Objective: To assess the impact of genetic polymorphisms associated with increased cardiovascular risk on the lipid profile in healthy postmenopausal women.
Methods: The study population consisted of 84 women between 4969 years who had been menopausal for at least one year. The genetic polymorphisms examined were the following: Glycoprotein IIIa leu33pro, Apolipoprotein E2/E3/E4, Methylenotetrahydrofolate reductase ala222val, Apolipoprotein B arg3500gln, Paraoxonase 1 gln192arg, Plasminogen activator inhibitor 1 4G/5G, cholesterol 7 alpha hydroxylase A-204C and cholesterol ester transfer protein (TaqIB) B1/B2 polymorphism. Biochemical markers assessed were the following: Total cholesterol (TC), low-density Lipoprotein (LDL), high-density Lipoprotein (HDL), triglycerides (TGL), Apolipoprotein A (ApoA), Apolipoprotein B (ApoB) and Lipoprotein (a) (Lp(a)). Written informed consent was obtained by all participants. The local Institutional Review Board has approved the present study.

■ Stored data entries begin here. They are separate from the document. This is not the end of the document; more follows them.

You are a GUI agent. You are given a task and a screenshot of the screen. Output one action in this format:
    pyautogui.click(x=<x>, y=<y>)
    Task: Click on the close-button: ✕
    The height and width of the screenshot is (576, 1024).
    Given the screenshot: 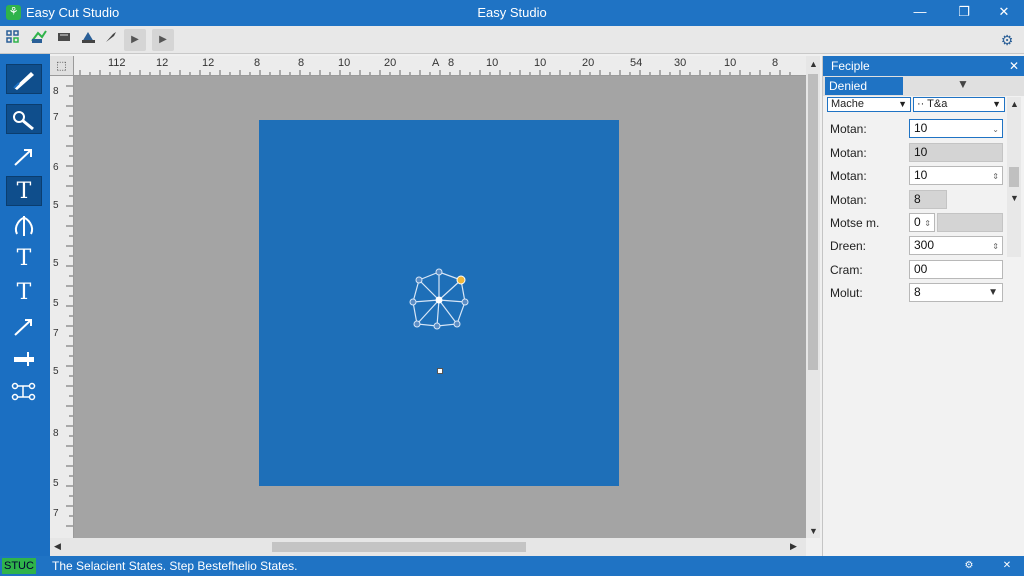 What is the action you would take?
    pyautogui.click(x=1004, y=12)
    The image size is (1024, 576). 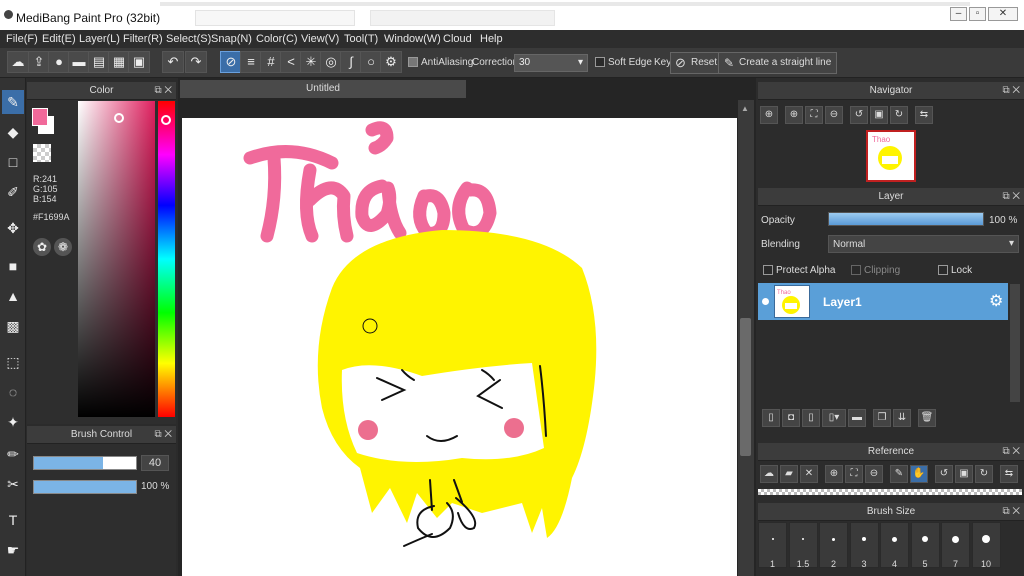 What do you see at coordinates (13, 326) in the screenshot?
I see `gradient-tool-icon: ▩` at bounding box center [13, 326].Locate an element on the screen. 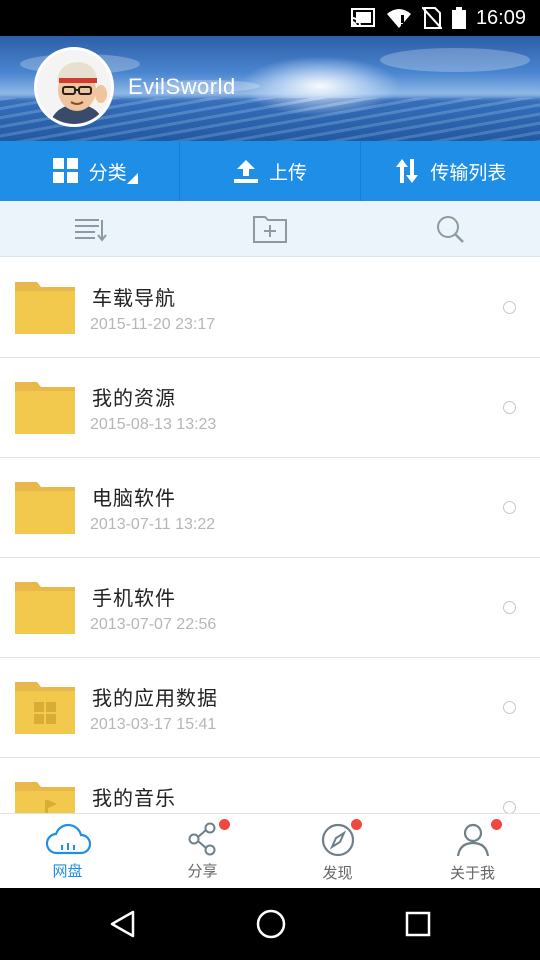  file-list-item: 电脑软件 2013-07-11 13:22 is located at coordinates (270, 508).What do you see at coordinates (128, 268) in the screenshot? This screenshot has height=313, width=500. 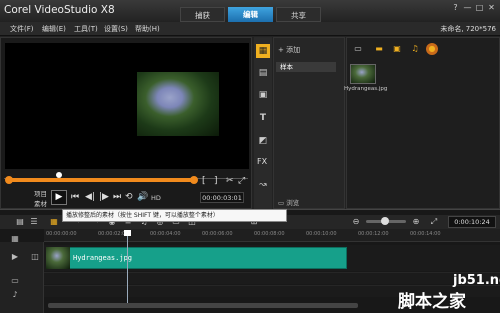 I see `timeline-playhead` at bounding box center [128, 268].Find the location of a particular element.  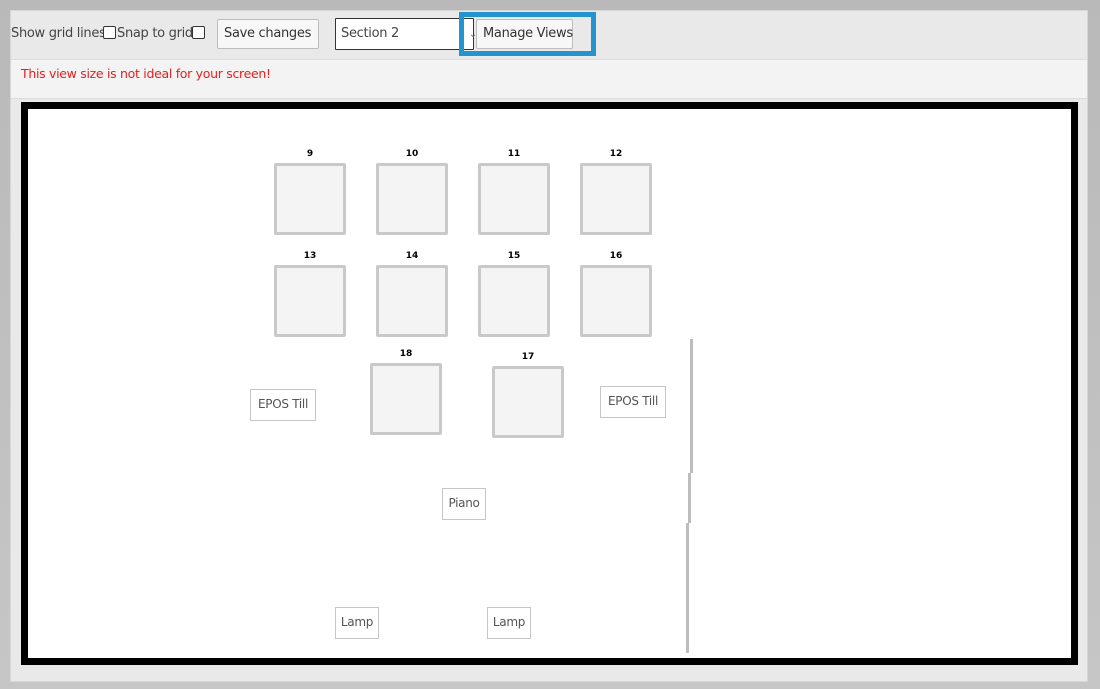

show-grid-lines-label: Show grid lines is located at coordinates (58, 34).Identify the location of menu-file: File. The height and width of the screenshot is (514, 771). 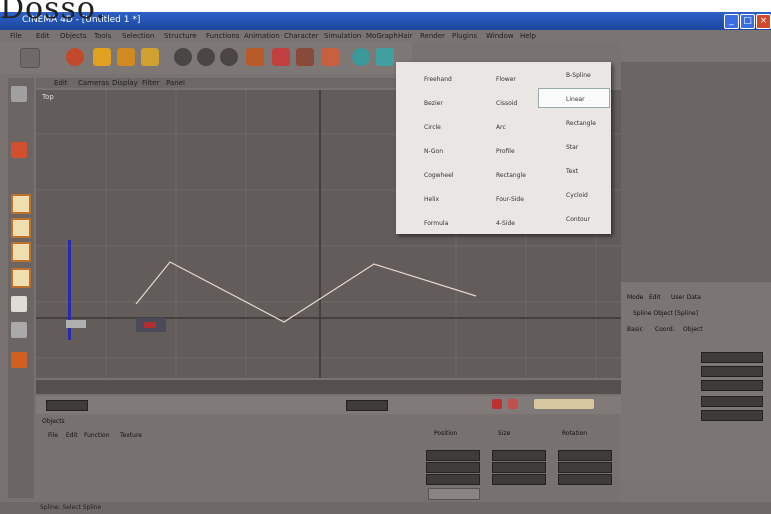
(16, 36). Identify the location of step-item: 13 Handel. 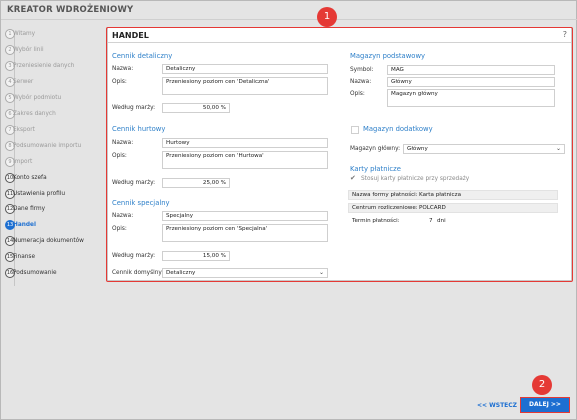
(55, 225).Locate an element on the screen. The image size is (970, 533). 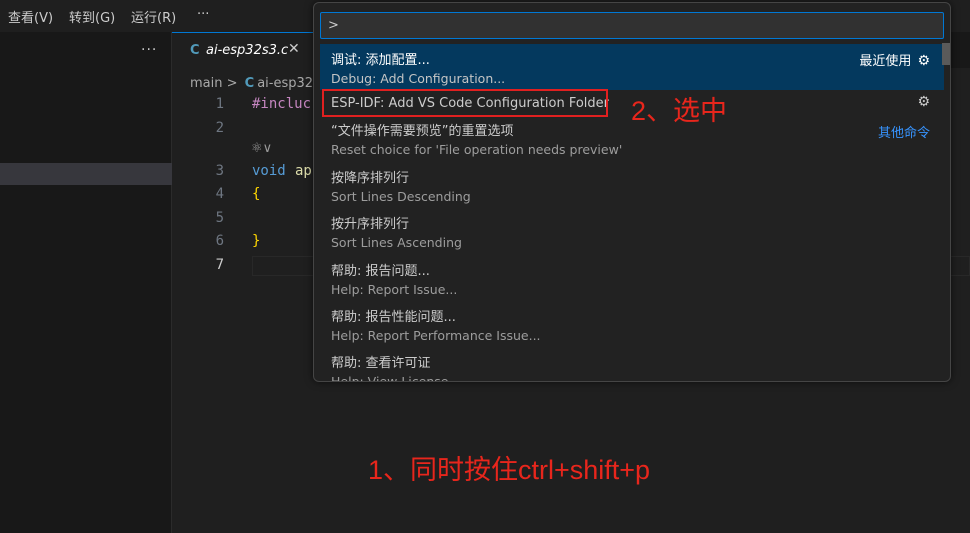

Results: Cholesterol ester transfer protein (TaqIB) B1/B2 polymorphism associates with low levels of HDL and ApoA (P=0.001, P=0.0001 respectively), while Glycoprotein IIIa leu33pro polymorphism is associated with suppressed levels of ApoB (P=0.019). A statistically significant positive association was observed between Apolipoprotein B arg3500gln polymorphism and levels of total cholesterol (P=0.032) and HDL cholesterol (P=0.048). Additionally, plasminogen activator inhibitor 1 4G/5G polymorphism was marginally associated with increased levels of triglycerides (P=0.058).
Conclusions: The presence of certain polymorphisms predisposes postmenopausal women to dyslipidaemia. Cholesterol ester transfer protein (TaqIB) B1/B2 polymorphism favours dyslipidaemia, while Glycoprotein IIIa leu33pro polymorphism has a positive impact on lipid profile in women after menopause. Apolipoprotein B arg3500gln polymorphism associates ambiguously with the lipid profile in postmenopausal women. Further studies are required to elucidate the significance of these genetic polymorphisms with respect to dyslipidaemia in postmenopausal women.